Meniscus formation and phase contrast performance

Phase contrast microscopy is the most common contrast enhancing light microscopic technique that is used for cell analysis as it creates high-contrast images of usually transparent specimens such as living cells. A common problem in phase contrast microscopy is the meniscus formation at the air-liquid interface. The curvature of the liquid causes a refraction of the light with the result that cells can hardly be displayed with a satisfactory contrast thus making it difficult to use this technique in smaller formats, like 96-well plates. There are specialized consumables available for meniscus correction [1] but using standard cell culture formats the meniscus is something that can hardly be avoided. In addition to its optical disadvantage – the loss of image quality – the meniscus is also associated with a phenomenon that is called the halo cell growth effect: cells often tend to adhere as a halo in dishes or plates in relation to the center. It has been suggested that the meniscus formation of the media leads to this irregular cell growth when seeding cells or even re-feeding cells with new media [2].

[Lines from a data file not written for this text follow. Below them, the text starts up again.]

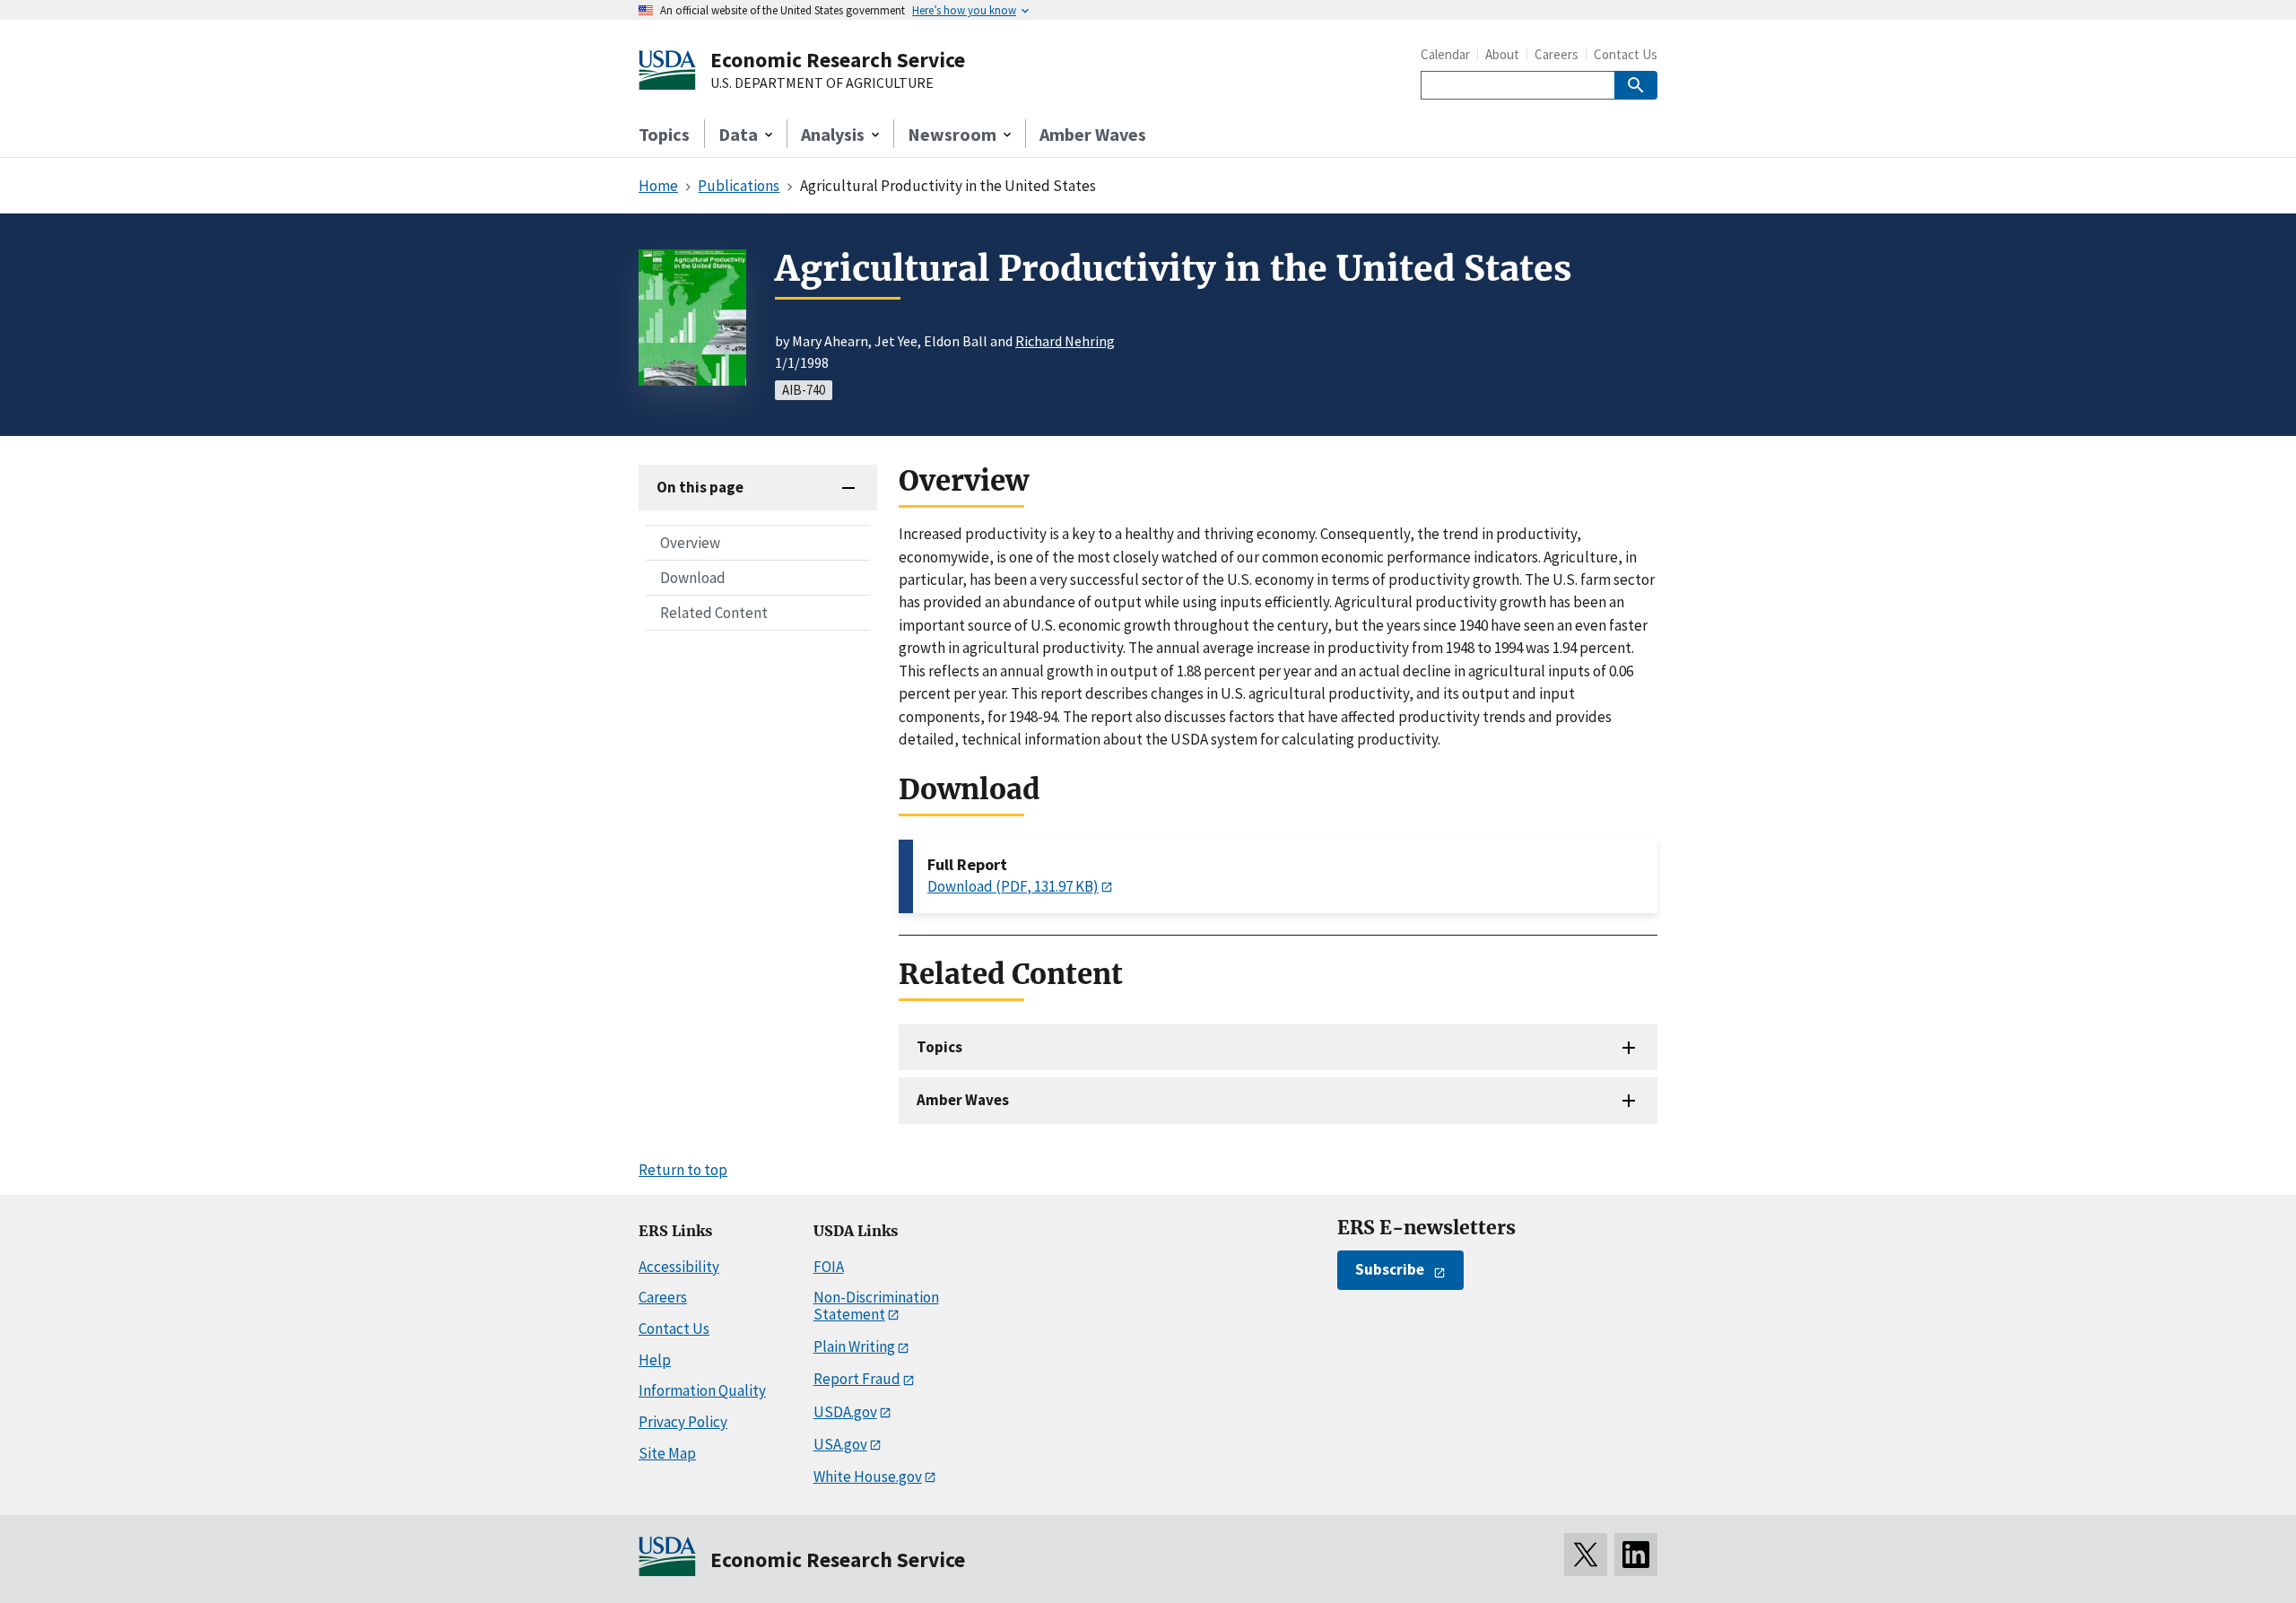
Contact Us (1625, 54)
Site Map (667, 1453)
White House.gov (867, 1476)
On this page (700, 487)
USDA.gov (845, 1412)
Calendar (1445, 54)
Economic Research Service (837, 60)
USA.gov (840, 1444)
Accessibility (679, 1266)
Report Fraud (856, 1379)
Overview (690, 543)
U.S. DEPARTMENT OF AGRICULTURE (822, 83)
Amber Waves (1092, 134)
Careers (1556, 54)
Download (693, 578)
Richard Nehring (1065, 341)
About (1502, 54)
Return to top (683, 1170)
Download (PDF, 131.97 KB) (1013, 886)
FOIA (828, 1266)
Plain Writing (854, 1346)
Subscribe (1389, 1269)
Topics (664, 134)
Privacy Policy (683, 1422)
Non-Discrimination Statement (876, 1305)
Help (655, 1360)
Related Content (714, 613)
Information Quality (702, 1390)
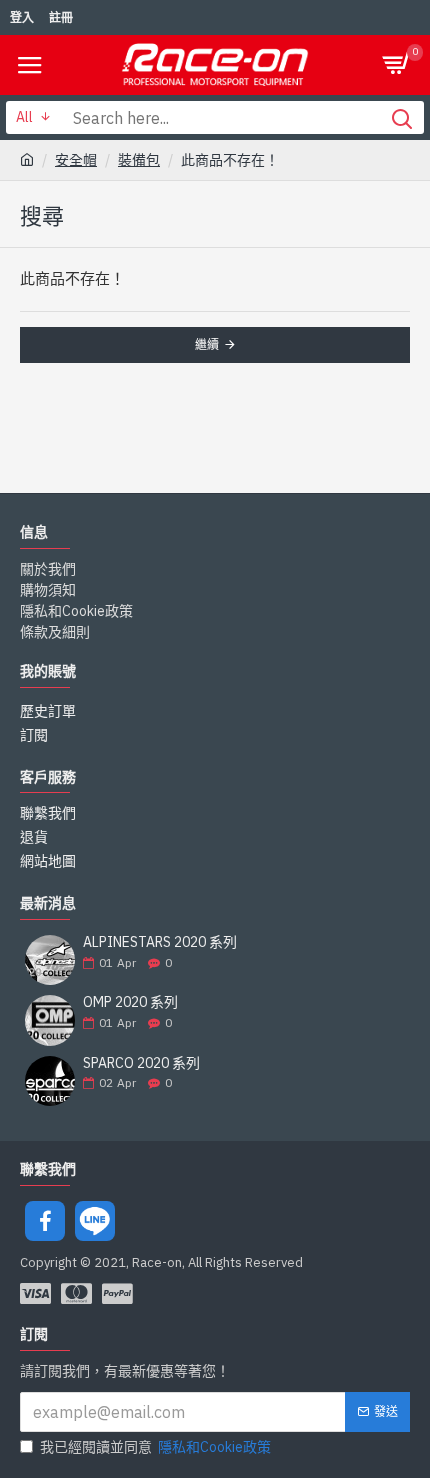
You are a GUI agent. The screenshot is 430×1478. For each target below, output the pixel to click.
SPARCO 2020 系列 (141, 1063)
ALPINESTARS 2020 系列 (160, 942)
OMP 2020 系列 (130, 1002)
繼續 (207, 344)
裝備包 (139, 160)
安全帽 (76, 160)
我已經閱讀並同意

Illumination of the imaging area

Interfering shadows at the well edges are a common problem when working with multiwell plates limiting the area of observation. This can be a disadvantage especially in applications, where a uniform illumination of the whole growth area is crucial e.g. for single cell cloning experiments: here interfering shadows at the well edges make it more difficult or even impossible to identify cell clones growing at the periphery of the well.

In this Application Note we compare the optical performance of Eppendorf Cell Culture Consumables with corresponding products from other suppliers: We analyzed planarity, focus stability, phase contrast image quality and shadow formation.

Material and Methods

Planarity and focus stability

Whole plate planarity of different 96-well polystyrene cell culture plates was measured by optical contact scanning (n = 4). To analyze focus stability across the growth area NIH 3T3 cells were seeded at equal density in 100 mm Eppendorf Cell Culture Dishes, and comparable dishes from other suppliers (competitor A, B). Cells were analyzed 48 hours post seeding with an inverted microscope using a 10 x objective (Axio Observer A1, Zeiss®). Cells were focused in the center of the dish and then the dish was moved to different points of the growth area without refocusing. Pictures were taken at three different points of the dish (see drawing in figure 1) and it was compared if the cells can be seen in focus.

Phase contrast performance

To examine the meniscus effect in phase contrast inverted microscopy, CHO-K1 cells were seeded at equal density into 96-well cell culture plates. After 48 hours the plates were analyzed with phase contrast microscopy with 20 x and 40 x microscope objectives (CKX41, Olympus).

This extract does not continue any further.